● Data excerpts
++++++++++

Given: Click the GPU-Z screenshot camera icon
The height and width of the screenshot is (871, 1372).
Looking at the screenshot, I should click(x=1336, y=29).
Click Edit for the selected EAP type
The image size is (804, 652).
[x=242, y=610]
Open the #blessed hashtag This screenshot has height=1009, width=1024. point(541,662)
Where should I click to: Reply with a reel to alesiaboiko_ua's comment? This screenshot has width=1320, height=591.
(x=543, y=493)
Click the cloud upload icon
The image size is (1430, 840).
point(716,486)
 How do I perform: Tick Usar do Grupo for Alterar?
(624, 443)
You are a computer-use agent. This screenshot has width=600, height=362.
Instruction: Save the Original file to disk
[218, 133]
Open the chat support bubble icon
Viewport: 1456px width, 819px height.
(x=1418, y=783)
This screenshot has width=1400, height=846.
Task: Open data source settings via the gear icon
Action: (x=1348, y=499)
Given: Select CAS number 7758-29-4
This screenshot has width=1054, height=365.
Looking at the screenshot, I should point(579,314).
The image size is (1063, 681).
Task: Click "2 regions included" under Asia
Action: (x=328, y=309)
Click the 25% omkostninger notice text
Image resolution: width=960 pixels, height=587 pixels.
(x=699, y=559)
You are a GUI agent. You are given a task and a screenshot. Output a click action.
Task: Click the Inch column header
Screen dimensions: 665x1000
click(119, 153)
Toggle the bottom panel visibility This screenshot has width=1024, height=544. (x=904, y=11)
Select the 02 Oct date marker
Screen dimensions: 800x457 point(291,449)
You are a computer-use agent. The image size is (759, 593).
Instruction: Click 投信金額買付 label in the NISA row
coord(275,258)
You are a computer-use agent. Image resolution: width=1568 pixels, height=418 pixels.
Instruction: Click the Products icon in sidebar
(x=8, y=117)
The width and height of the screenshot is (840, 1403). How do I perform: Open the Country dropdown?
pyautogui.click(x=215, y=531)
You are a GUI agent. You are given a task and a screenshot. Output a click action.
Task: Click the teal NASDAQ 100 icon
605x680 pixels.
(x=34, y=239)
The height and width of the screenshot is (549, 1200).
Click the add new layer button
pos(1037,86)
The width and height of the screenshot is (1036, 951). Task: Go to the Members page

++++++++++

● WORK TASK
Set down each record above without changing a single word.

● RESULT FOR THIS TASK
Given: Click the GPU-Z screenshot camera icon
The height and width of the screenshot is (871, 1372).
Looking at the screenshot, I should click(x=1336, y=29).
Click Edit for the selected EAP type
The image size is (804, 652).
[x=242, y=610]
Open the #blessed hashtag This screenshot has height=1009, width=1024. point(541,662)
Where should I click to: Reply with a reel to alesiaboiko_ua's comment? This screenshot has width=1320, height=591.
(x=543, y=493)
Click the cloud upload icon
The image size is (1430, 840).
point(716,486)
 How do I perform: Tick Usar do Grupo for Alterar?
(624, 443)
You are a computer-use agent. This screenshot has width=600, height=362.
Instruction: Save the Original file to disk
[218, 133]
Open the chat support bubble icon
Viewport: 1456px width, 819px height.
(x=1418, y=783)
This screenshot has width=1400, height=846.
Task: Open data source settings via the gear icon
Action: (x=1348, y=499)
Given: Select CAS number 7758-29-4
This screenshot has width=1054, height=365.
Looking at the screenshot, I should point(579,314).
The image size is (1063, 681).
Task: Click "2 regions included" under Asia
Action: (x=328, y=309)
Click the 25% omkostninger notice text
Image resolution: width=960 pixels, height=587 pixels.
(x=699, y=559)
You are a GUI agent. You are given a task and a screenshot. Output a click action.
Task: Click the Inch column header
Screen dimensions: 665x1000
click(119, 153)
Toggle the bottom panel visibility This screenshot has width=1024, height=544. (x=904, y=11)
Select the 02 Oct date marker
Screen dimensions: 800x457 point(291,449)
You are a computer-use agent. The image size is (759, 593).
Instruction: Click 投信金額買付 label in the NISA row
coord(275,258)
You are a computer-use agent. Image resolution: width=1568 pixels, height=418 pixels.
Instruction: Click the Products icon in sidebar
(x=8, y=117)
The width and height of the screenshot is (840, 1403). How do I perform: Open the Country dropdown?
pyautogui.click(x=215, y=531)
You are a GUI agent. You are given a task and a screenshot. Output a click action.
Task: Click the teal NASDAQ 100 icon
605x680 pixels.
(x=34, y=239)
The height and width of the screenshot is (549, 1200).
Click the add new layer button
pos(1037,86)
The width and height of the screenshot is (1036, 951). Task: Go to the Members page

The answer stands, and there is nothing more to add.